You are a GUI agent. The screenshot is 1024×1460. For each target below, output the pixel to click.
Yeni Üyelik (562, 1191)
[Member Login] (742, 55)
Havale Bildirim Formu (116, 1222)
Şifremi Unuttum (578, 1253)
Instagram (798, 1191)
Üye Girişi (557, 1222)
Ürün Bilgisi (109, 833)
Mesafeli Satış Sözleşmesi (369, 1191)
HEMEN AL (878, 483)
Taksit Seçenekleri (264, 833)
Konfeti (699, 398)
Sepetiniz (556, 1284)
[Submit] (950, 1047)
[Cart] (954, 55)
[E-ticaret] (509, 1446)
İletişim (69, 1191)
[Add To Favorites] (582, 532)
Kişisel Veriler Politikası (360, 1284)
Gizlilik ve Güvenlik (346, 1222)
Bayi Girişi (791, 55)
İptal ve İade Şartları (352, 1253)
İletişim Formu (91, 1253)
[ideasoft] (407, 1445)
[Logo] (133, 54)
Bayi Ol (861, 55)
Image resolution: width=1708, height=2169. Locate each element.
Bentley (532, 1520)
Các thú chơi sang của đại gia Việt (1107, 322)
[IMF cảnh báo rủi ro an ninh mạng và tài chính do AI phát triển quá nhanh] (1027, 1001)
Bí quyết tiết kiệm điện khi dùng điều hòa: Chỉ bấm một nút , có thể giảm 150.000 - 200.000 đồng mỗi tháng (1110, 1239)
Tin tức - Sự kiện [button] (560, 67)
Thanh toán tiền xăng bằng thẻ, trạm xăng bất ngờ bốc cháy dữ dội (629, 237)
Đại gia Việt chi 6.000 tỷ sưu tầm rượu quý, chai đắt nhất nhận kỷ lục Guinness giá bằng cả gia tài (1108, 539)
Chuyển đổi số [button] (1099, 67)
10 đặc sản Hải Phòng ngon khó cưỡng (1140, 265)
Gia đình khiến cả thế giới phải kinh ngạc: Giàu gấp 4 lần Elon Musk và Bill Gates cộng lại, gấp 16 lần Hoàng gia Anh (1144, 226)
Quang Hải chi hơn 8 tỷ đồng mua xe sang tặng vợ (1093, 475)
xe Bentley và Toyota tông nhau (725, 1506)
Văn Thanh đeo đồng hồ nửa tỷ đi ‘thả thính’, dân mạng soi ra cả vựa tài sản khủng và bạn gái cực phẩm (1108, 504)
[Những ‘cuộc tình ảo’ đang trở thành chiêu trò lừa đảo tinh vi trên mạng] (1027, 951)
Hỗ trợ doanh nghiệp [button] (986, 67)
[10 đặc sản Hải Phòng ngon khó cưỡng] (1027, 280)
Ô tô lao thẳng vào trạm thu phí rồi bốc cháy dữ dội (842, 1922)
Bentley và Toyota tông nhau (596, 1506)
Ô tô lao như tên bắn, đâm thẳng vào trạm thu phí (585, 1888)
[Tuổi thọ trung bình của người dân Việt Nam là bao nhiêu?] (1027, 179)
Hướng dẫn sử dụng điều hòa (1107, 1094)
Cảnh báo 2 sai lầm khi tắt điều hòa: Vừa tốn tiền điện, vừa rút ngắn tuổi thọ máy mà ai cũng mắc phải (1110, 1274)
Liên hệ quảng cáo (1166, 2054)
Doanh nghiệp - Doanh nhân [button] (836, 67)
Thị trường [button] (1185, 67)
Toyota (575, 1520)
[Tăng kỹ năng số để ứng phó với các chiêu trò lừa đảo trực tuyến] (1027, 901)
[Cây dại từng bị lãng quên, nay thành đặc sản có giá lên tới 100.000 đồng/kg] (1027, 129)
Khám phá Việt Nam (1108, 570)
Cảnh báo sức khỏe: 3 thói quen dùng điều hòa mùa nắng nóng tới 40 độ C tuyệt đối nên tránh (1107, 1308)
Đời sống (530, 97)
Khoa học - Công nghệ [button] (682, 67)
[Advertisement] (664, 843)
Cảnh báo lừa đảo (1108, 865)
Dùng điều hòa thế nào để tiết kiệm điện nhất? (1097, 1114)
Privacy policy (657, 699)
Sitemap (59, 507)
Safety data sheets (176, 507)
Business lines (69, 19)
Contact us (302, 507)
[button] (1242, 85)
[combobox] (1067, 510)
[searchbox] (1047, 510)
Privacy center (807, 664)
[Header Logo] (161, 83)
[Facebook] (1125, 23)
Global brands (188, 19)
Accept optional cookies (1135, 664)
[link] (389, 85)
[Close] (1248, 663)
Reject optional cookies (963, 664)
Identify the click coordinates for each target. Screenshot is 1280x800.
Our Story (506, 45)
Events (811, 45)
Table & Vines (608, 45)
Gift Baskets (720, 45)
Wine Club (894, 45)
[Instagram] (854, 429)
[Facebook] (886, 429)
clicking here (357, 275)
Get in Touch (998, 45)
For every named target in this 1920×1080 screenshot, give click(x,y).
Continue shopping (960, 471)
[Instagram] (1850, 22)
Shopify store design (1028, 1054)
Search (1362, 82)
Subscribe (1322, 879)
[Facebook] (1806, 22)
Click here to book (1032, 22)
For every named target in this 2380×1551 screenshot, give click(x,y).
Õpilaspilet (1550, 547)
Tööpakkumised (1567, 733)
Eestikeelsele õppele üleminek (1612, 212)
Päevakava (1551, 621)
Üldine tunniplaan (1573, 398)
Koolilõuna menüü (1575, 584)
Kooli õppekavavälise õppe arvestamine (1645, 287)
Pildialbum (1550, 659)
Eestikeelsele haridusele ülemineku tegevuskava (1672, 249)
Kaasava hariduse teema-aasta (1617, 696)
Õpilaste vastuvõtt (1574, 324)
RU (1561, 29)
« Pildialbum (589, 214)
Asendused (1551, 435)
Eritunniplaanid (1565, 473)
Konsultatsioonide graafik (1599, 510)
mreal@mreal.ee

++++++

Problem statement:
Every entry must be quoted exactly as it appears above.

Output:
You are a GUI agent. The screenshot is 1024×1460. For each target below, output the pixel to click.
Yeni Üyelik (562, 1191)
[Member Login] (742, 55)
Havale Bildirim Formu (116, 1222)
Şifremi Unuttum (578, 1253)
Instagram (798, 1191)
Üye Girişi (557, 1222)
Ürün Bilgisi (109, 833)
Mesafeli Satış Sözleşmesi (369, 1191)
HEMEN AL (878, 483)
Taksit Seçenekleri (264, 833)
Konfeti (699, 398)
Sepetiniz (556, 1284)
[Submit] (950, 1047)
[Cart] (954, 55)
[E-ticaret] (509, 1446)
İletişim (69, 1191)
[Add To Favorites] (582, 532)
Kişisel Veriler Politikası (360, 1284)
Gizlilik ve Güvenlik (346, 1222)
Bayi Girişi (791, 55)
İptal ve İade Şartları (352, 1253)
İletişim Formu (91, 1253)
[ideasoft] (407, 1445)
[Logo] (133, 54)
Bayi Ol (861, 55)
Image resolution: width=1708, height=2169. Locate each element.
Bentley (532, 1520)
Các thú chơi sang của đại gia Việt (1107, 322)
[IMF cảnh báo rủi ro an ninh mạng và tài chính do AI phát triển quá nhanh] (1027, 1001)
Bí quyết tiết kiệm điện khi dùng điều hòa: Chỉ bấm một nút , có thể giảm 150.000 - 200.000 đồng mỗi tháng (1110, 1239)
Tin tức - Sự kiện [button] (560, 67)
Thanh toán tiền xăng bằng thẻ, trạm xăng bất ngờ bốc cháy dữ dội (629, 237)
Đại gia Việt chi 6.000 tỷ sưu tầm rượu quý, chai đắt nhất nhận kỷ lục Guinness giá bằng cả gia tài (1108, 539)
Chuyển đổi số [button] (1099, 67)
10 đặc sản Hải Phòng ngon khó cưỡng (1140, 265)
Gia đình khiến cả thế giới phải kinh ngạc: Giàu gấp 4 lần Elon Musk và Bill Gates cộng lại, gấp 16 lần Hoàng gia Anh (1144, 226)
Quang Hải chi hơn 8 tỷ đồng mua xe sang tặng vợ (1093, 475)
xe Bentley và Toyota tông nhau (725, 1506)
Văn Thanh đeo đồng hồ nửa tỷ đi ‘thả thính’, dân mạng soi ra cả vựa tài sản khủng và bạn gái cực phẩm (1108, 504)
[Những ‘cuộc tình ảo’ đang trở thành chiêu trò lừa đảo tinh vi trên mạng] (1027, 951)
Hỗ trợ doanh nghiệp [button] (986, 67)
[10 đặc sản Hải Phòng ngon khó cưỡng] (1027, 280)
Ô tô lao thẳng vào trạm thu phí rồi bốc cháy dữ dội (842, 1922)
Bentley và Toyota tông nhau (596, 1506)
Ô tô lao như tên bắn, đâm thẳng vào trạm thu phí (585, 1888)
[Tuổi thọ trung bình của người dân Việt Nam là bao nhiêu?] (1027, 179)
Hướng dẫn sử dụng điều hòa (1107, 1094)
Cảnh báo 2 sai lầm khi tắt điều hòa: Vừa tốn tiền điện, vừa rút ngắn tuổi thọ máy mà ai cũng mắc phải (1110, 1274)
Liên hệ quảng cáo (1166, 2054)
Doanh nghiệp - Doanh nhân [button] (836, 67)
Thị trường [button] (1185, 67)
Toyota (575, 1520)
[Tăng kỹ năng số để ứng phó với các chiêu trò lừa đảo trực tuyến] (1027, 901)
[Cây dại từng bị lãng quên, nay thành đặc sản có giá lên tới 100.000 đồng/kg] (1027, 129)
Khám phá Việt Nam (1108, 570)
Cảnh báo sức khỏe: 3 thói quen dùng điều hòa mùa nắng nóng tới 40 độ C tuyệt đối nên tránh (1107, 1308)
Đời sống (530, 97)
Khoa học - Công nghệ [button] (682, 67)
[Advertisement] (664, 843)
Cảnh báo lừa đảo (1108, 865)
Dùng điều hòa thế nào để tiết kiệm điện nhất? (1097, 1114)
Privacy policy (657, 699)
Sitemap (59, 507)
Safety data sheets (176, 507)
Business lines (69, 19)
Contact us (302, 507)
[button] (1242, 85)
[combobox] (1067, 510)
[searchbox] (1047, 510)
Privacy center (807, 664)
[Header Logo] (161, 83)
[Facebook] (1125, 23)
Global brands (188, 19)
Accept optional cookies (1135, 664)
[link] (389, 85)
[Close] (1248, 663)
Reject optional cookies (963, 664)
Identify the click coordinates for each target. Screenshot is 1280x800.
Our Story (506, 45)
Events (811, 45)
Table & Vines (608, 45)
Gift Baskets (720, 45)
Wine Club (894, 45)
[Instagram] (854, 429)
[Facebook] (886, 429)
clicking here (357, 275)
Get in Touch (998, 45)
For every named target in this 1920×1080 screenshot, give click(x,y).
Continue shopping (960, 471)
[Instagram] (1850, 22)
Shopify store design (1028, 1054)
Search (1362, 82)
Subscribe (1322, 879)
[Facebook] (1806, 22)
Click here to book (1032, 22)
For every named target in this 2380×1551 screenshot, give click(x,y).
Õpilaspilet (1550, 547)
Tööpakkumised (1567, 733)
Eestikeelsele õppele üleminek (1612, 212)
Päevakava (1551, 621)
Üldine tunniplaan (1573, 398)
Koolilõuna menüü (1575, 584)
Kooli õppekavavälise õppe arvestamine (1645, 287)
Pildialbum (1550, 659)
Eestikeelsele haridusele ülemineku tegevuskava (1672, 249)
Kaasava hariduse teema-aasta (1617, 696)
Õpilaste vastuvõtt (1574, 324)
RU (1561, 29)
« Pildialbum (589, 214)
Asendused (1551, 435)
Eritunniplaanid (1565, 473)
Konsultatsioonide graafik (1599, 510)
mreal@mreal.ee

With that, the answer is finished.